October Buy-the-Dip Trick Or Treat?

So much for the typical October strength in equities – a month in which the major US indices historically have gained ground 75% of the time. We’ve seen major index support levels broken while earnings beats have been smaller than we’ve seen over the past year with revenue and forward guidance giving investors jitters.

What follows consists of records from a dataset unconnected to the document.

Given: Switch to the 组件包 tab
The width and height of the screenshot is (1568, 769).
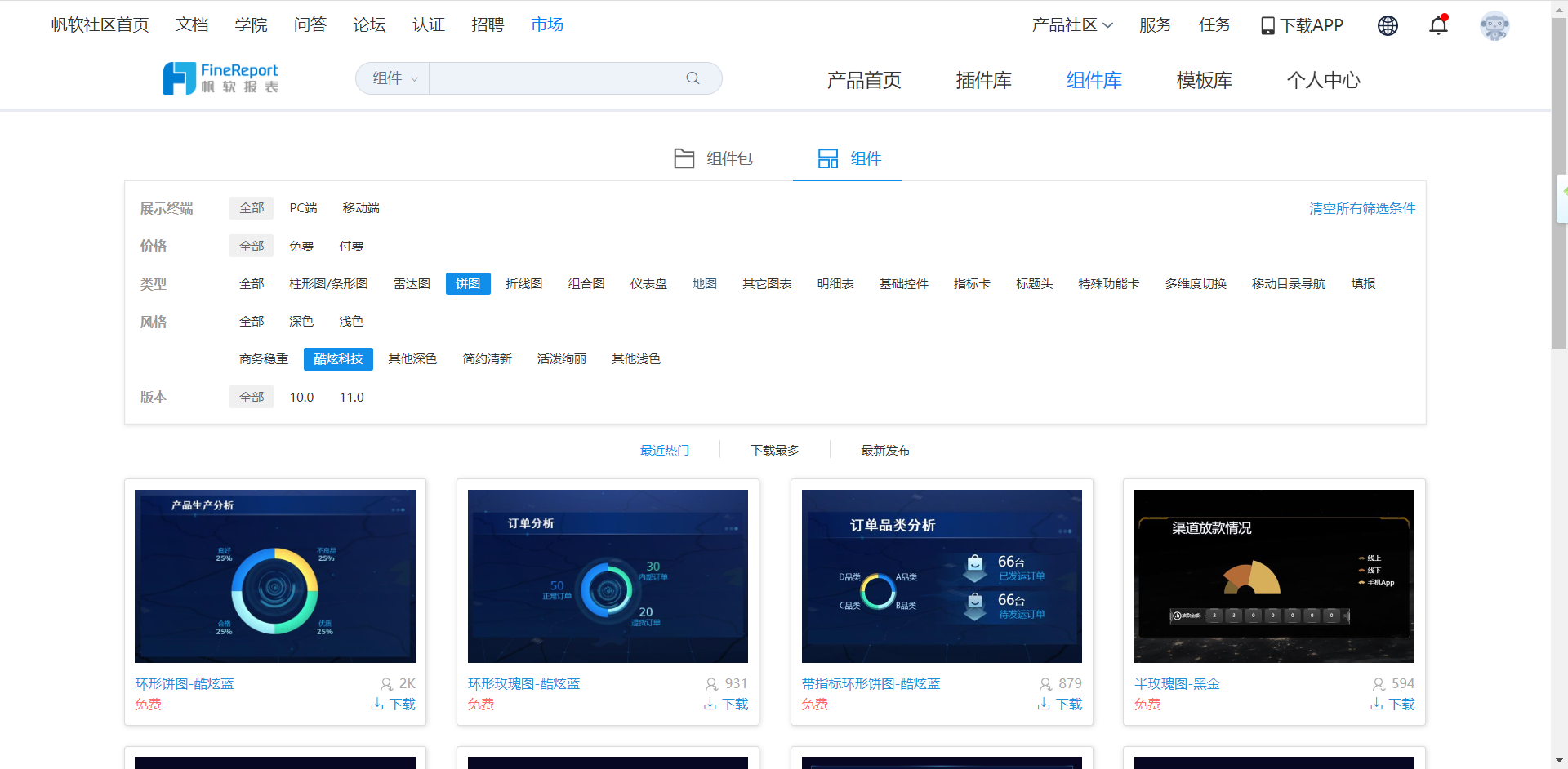Looking at the screenshot, I should (x=713, y=158).
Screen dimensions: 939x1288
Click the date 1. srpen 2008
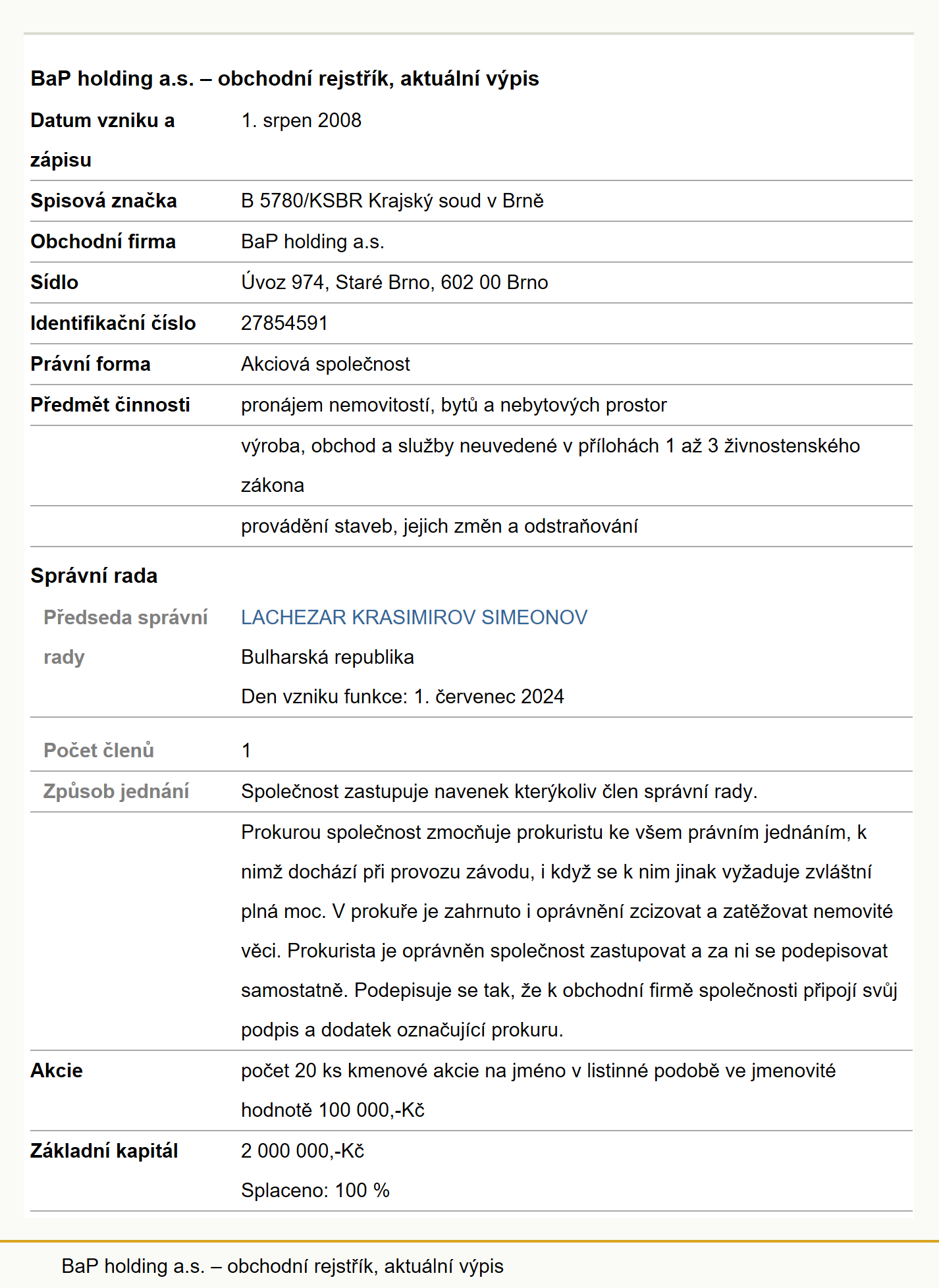[x=301, y=121]
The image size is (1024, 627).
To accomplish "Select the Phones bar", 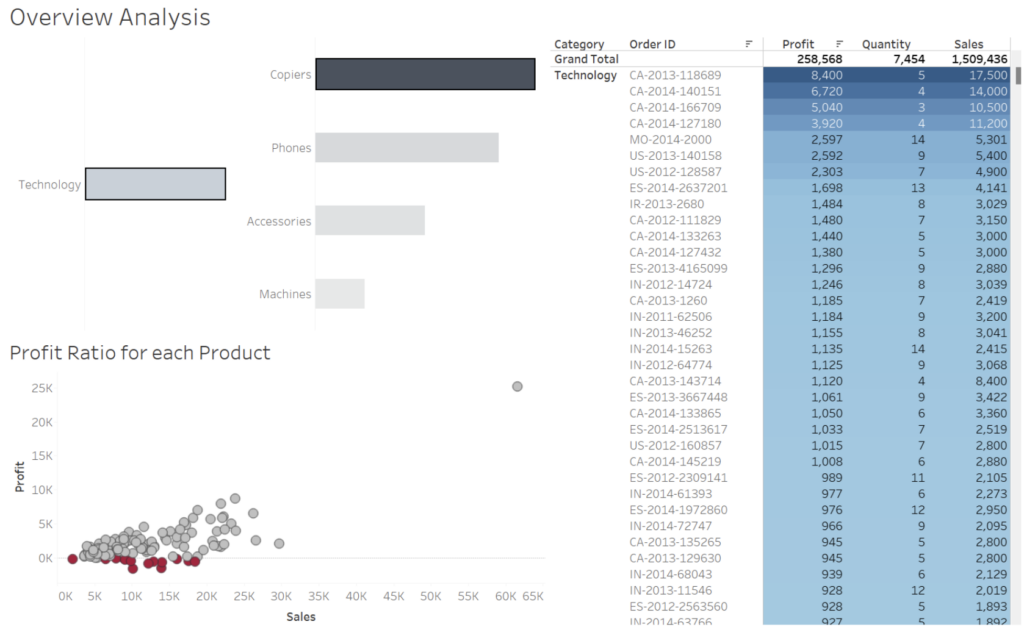I will point(405,147).
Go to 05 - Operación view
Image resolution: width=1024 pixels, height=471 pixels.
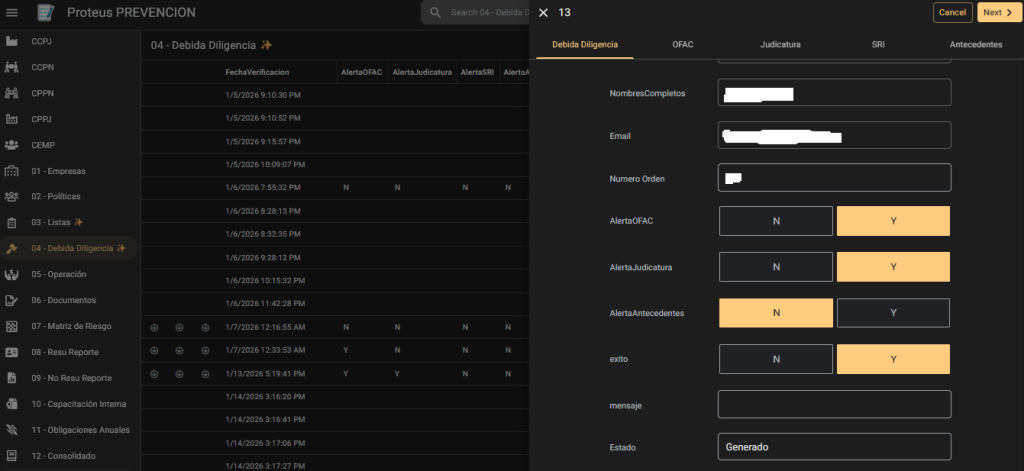58,274
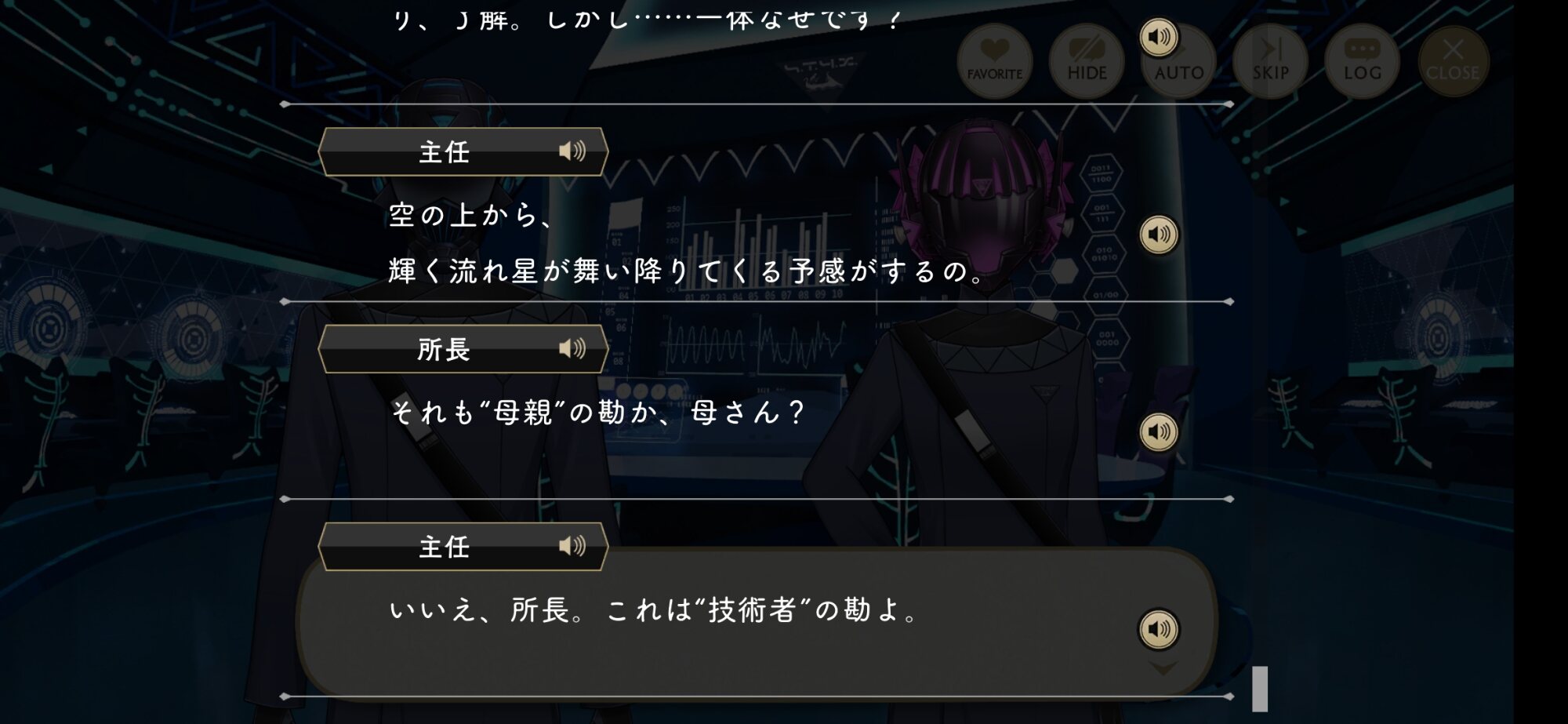The image size is (1568, 724).
Task: Close the log with the CLOSE button
Action: pyautogui.click(x=1453, y=61)
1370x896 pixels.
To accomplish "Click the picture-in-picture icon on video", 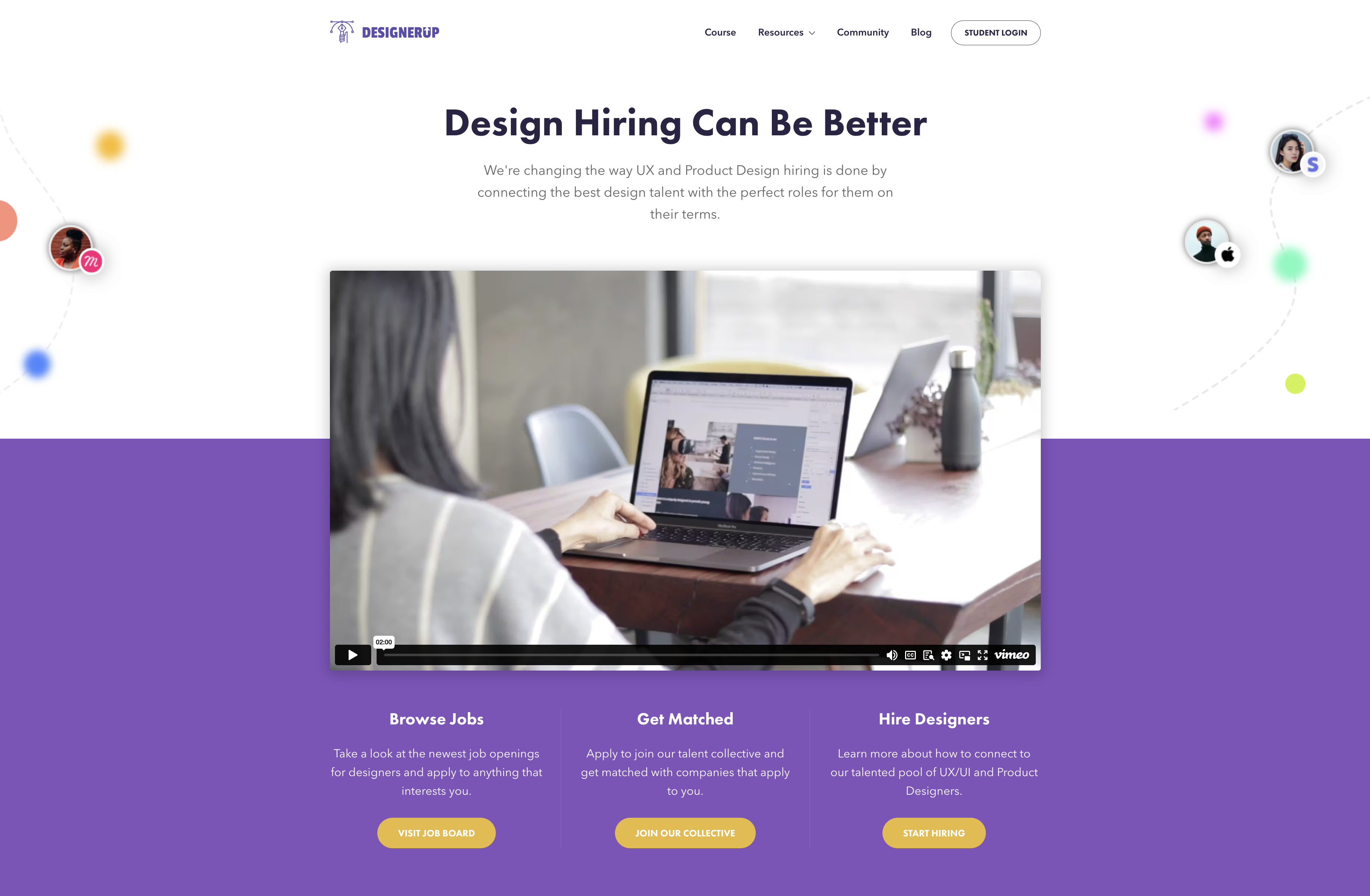I will coord(964,654).
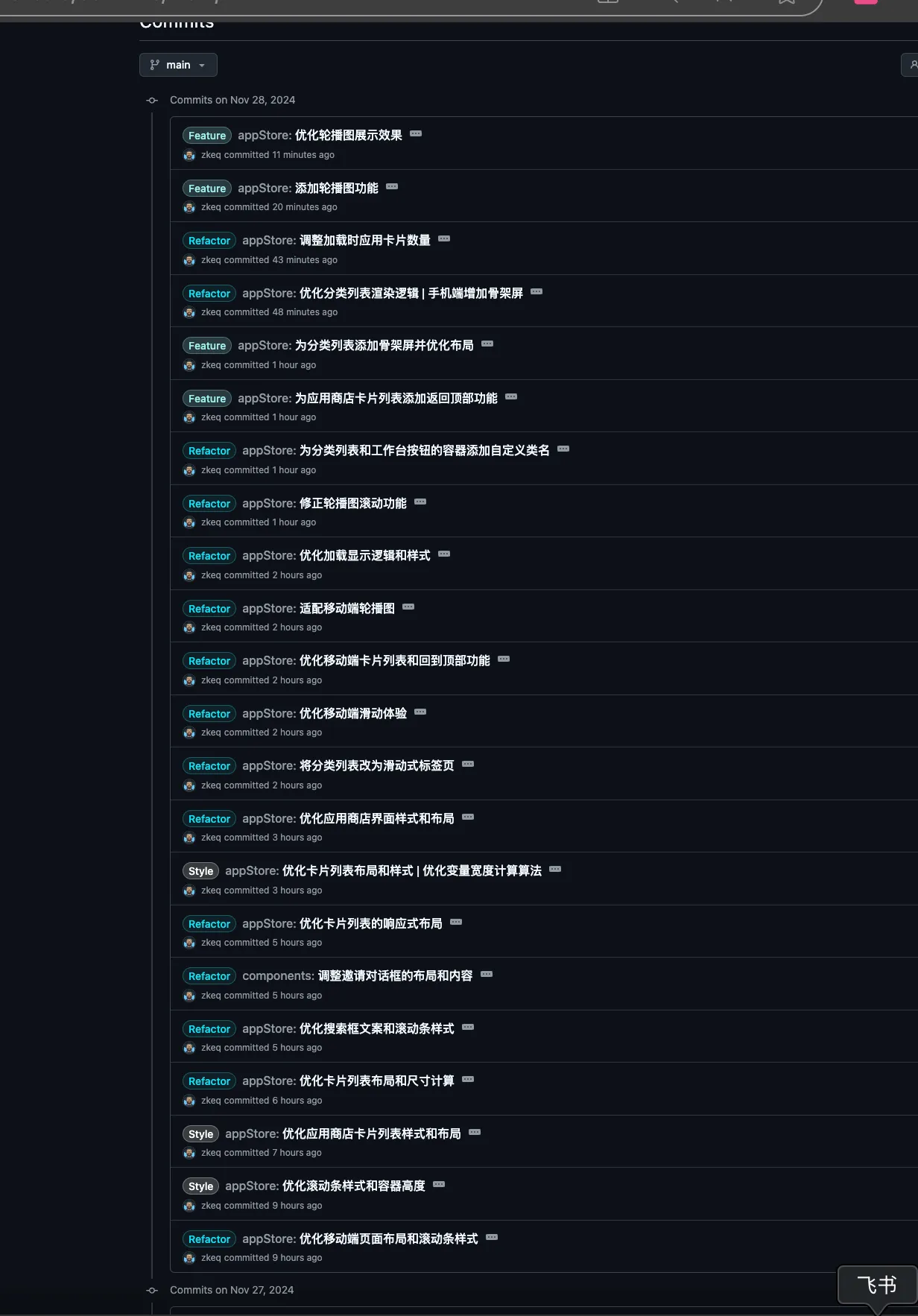Expand ellipsis for '优化移动端页面布局和滚动条样式' commit
918x1316 pixels.
[x=492, y=1237]
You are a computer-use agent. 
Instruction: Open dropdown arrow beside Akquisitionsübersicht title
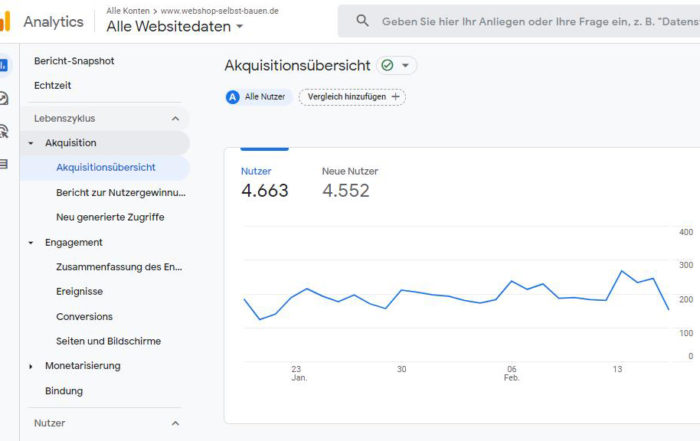[x=405, y=66]
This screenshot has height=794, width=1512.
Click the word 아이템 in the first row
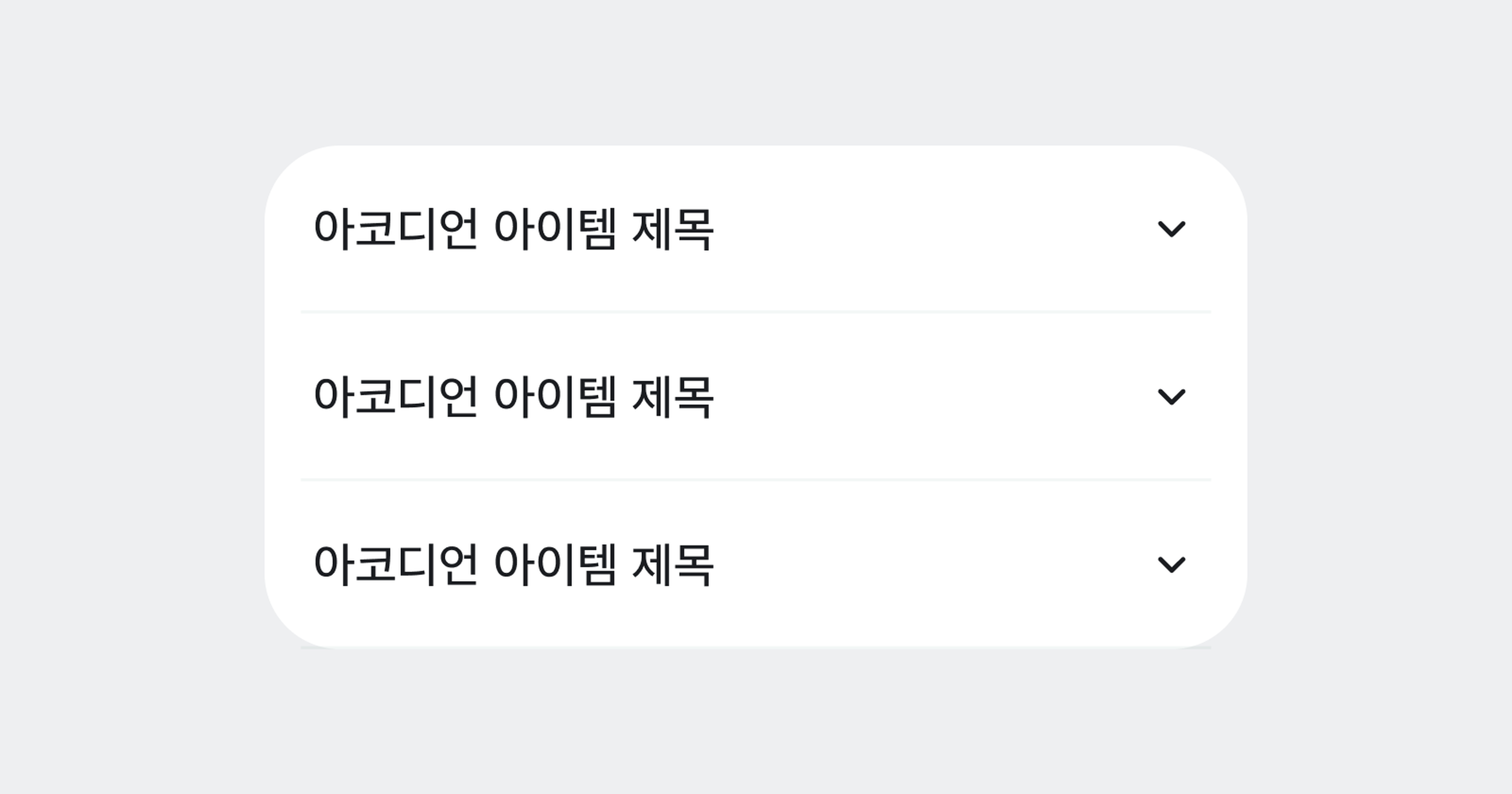(555, 229)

Over the summer and through September we warned that this earnings season would likely be a very bumpy ride as earnings would probably be decent, but guidance would not support the market’s multiples. Our concerns have proven warranted. Overall this earnings season the average company that has reported saw its shares fall 2% on its earnings reaction day – if this keeps up it will be the worst stock performance reaction on record since 2001.

How bad has it been?

  • On Wednesday, October 24, the Nasdaq had its worst daily drop since 2011, closing the day down over 10% from its recent highs and by the close of the trading day, the Dow Jones Industrial Average and the S&P 500 had lost all their gains for the year. If the market’s close in the red again Friday, the S&P 500 will have closed down 15 days during the month thus far, the most since 2012.
  • The FAANGM stocks entered a bear market this week, losing 4.4% on Wednesday – the worst decline since August 2011.
  • The Global MSCI All World Index hit a 14-month low, in bear market territory with a more than 20% decline since the January highs, losing 11% in October alone – the biggest decline since the financial crisis. This week only 4 of the 47 countries in the MSCI all country world index were above their 200-day moving average.
  • Homebuilder stocks have fallen more than 40% from their January highs – the canary in the consumer coal mine. New home sales plunged 5.5% in September versus expectations for a -0.6% decline as the supply of homes for sale rose +2.8% (the sixth consecutive increase) to the highest level since 2008 while demand has fallen to a 2-year low. Tell me again how great that consumer is doing and how they might contend with 5% mortgages? As those homes become more expensive to purchase, fewer Middle-Class Squeeze consumers will be filling out a mortgage application.
  • The only two S&P 500 sectors in the green this month are defensive – Consumer Staples (+1%) in the midst of its longest winning streak since November 2009 and Utilities (+3%). Even one of the must-have lifelines for our Digital Lifestyle investing theme mobile service wasn’t a safe haven as AT&T (T) shares fell some 9% this week hitting a new 52-week low in the process.
  • This week the Russell 2000 small cap index fell over 15% from its highs, closing Wednesday just 5 points away from a new 52-week low.
  • After spending 262 consecutive days above its 200-day moving average, oil closed this week below that marker. Streaks of such magnitude have only happened two other times over the past 30 years – April 10, 2000, which ended a 272-day streak and September 2, 2008, which ended a 330-day streak. Those dates are worth noting.
  • The first 18 trading days in October have seen a daily open to close loss 83.3% of the time, besting the previous 75% record in September of 2000. If the market rallies from open to close on the next 4 trading days, October’s closed in the red versus open will be 65.2% of days – the worst for any single month since October 2008 which was at the height of the financial crisis – and that is the very BEST we could hope for.